Special Forces Soldiers first saw combat in 1953 as individuals deployed from 10th SFG to Korea. These men worked with the partisan forces conducting operations behind the enemy lines. In the late 1950’s and early 1960’s, teams of Special Forces Soldiers deployed to Laos to work with the Royal Laotian Army. Operation WHITE STAR was the precursor to Special Forces operations in Viet Nam. In Viet Nam, Special Forces teams worked as advisors to the Vietnamese Army and the Civilian Irregular Defense Forces, trained and led quick reaction units called Mike Forces and conducted cross-border operations as the Studies and Observation Group, MACV-SOG. 5th Special Forces Group was formed as the requirement for Special Forces troops grew. In the fourteen years Special Forces were in Viet Nam, they established a record for bravery and proficiency second to none.

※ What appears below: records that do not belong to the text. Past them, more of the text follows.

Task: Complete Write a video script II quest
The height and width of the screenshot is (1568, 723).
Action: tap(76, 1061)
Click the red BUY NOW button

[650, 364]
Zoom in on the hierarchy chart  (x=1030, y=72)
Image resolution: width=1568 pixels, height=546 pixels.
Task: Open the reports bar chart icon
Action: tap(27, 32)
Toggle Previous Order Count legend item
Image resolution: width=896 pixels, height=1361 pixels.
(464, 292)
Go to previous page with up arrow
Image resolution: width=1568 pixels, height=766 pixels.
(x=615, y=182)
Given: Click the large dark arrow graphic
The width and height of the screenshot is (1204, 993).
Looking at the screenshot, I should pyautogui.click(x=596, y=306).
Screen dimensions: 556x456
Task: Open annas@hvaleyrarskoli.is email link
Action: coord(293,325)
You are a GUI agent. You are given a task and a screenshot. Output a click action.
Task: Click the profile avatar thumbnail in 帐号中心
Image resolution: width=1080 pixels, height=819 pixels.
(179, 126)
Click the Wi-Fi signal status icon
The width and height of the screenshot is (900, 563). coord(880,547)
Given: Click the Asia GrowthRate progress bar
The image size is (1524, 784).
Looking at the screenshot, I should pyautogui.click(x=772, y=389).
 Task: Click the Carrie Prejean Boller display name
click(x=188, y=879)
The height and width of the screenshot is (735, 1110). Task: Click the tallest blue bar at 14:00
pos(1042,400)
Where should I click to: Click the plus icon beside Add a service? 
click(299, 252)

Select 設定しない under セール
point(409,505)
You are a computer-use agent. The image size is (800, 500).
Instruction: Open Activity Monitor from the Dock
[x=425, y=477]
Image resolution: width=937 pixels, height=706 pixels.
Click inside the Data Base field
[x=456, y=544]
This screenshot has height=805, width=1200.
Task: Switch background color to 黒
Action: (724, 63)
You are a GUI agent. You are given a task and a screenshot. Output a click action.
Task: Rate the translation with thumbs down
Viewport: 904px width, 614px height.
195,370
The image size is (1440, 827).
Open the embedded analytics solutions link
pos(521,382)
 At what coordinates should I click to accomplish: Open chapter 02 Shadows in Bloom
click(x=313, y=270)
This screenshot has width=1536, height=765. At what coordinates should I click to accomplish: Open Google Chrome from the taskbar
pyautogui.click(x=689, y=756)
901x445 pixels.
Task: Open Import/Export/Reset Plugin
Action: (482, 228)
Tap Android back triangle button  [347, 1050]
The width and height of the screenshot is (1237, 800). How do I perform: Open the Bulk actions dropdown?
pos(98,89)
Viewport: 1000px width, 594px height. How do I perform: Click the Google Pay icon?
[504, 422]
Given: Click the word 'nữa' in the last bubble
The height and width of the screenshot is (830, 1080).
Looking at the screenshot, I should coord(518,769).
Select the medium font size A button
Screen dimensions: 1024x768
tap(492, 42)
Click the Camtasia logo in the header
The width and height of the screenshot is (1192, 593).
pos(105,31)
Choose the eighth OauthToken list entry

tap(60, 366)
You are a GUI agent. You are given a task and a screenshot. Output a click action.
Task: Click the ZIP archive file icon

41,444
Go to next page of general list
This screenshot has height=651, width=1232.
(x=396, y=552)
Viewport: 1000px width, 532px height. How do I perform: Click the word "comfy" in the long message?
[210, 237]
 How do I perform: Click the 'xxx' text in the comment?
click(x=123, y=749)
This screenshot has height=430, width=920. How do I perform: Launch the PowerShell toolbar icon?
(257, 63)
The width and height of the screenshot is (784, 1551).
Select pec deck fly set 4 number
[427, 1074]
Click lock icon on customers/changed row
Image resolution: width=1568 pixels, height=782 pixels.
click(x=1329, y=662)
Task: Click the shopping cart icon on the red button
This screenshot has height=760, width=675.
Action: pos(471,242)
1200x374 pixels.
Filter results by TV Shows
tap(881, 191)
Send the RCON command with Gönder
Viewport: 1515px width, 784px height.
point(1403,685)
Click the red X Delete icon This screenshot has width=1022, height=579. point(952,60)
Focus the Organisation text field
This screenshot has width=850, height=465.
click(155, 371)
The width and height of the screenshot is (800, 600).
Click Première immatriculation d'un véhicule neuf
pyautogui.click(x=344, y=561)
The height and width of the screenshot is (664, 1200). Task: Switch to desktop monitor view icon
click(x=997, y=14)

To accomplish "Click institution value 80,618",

The three decades following Vietnam witnessed Special Forces participation in virtually every campaign fought by the U.S. Army. In Grenada, Haiti, Panama and in the Balkans, Special Forces teams conducted unconventional warfare operations in support of the regular Army. In Operation DESERT STORM, General Norman H. Schwarzkopf described the Special Forces as “the eyes and ears” of the conventional forces and the “glue that held the coalition together.” In the post 9-11 Global War on Terrorism, Special Forces teams were instrumental in establishing the Northern Alliance coalition that ousted the Taliban government in Afghanistan in Operation ENDURING FREEDOM and were critical to the success of the Coalition ground campaign in Iraq. In Operation IRAQI FREEDOM, Special Forces teams trained and fought with the Kurds in northern Iraq, cleared the western desert of SCUD missiles and provided long-range special reconnaissance to the Coalition ground forces on the drive to Baghdad.
The “Quiet Professionals,” Special Forces units are today deployed worldwide displaying their dominance in full-spectrum operations through their unconventional warfare expertise. From humanitarian assistance and training of indigenous forces, to direct action and special reconnaissance missions, Special Forces Soldiers live up to the Special Forces motto: De Oppresso Liber, to Free the Oppressed.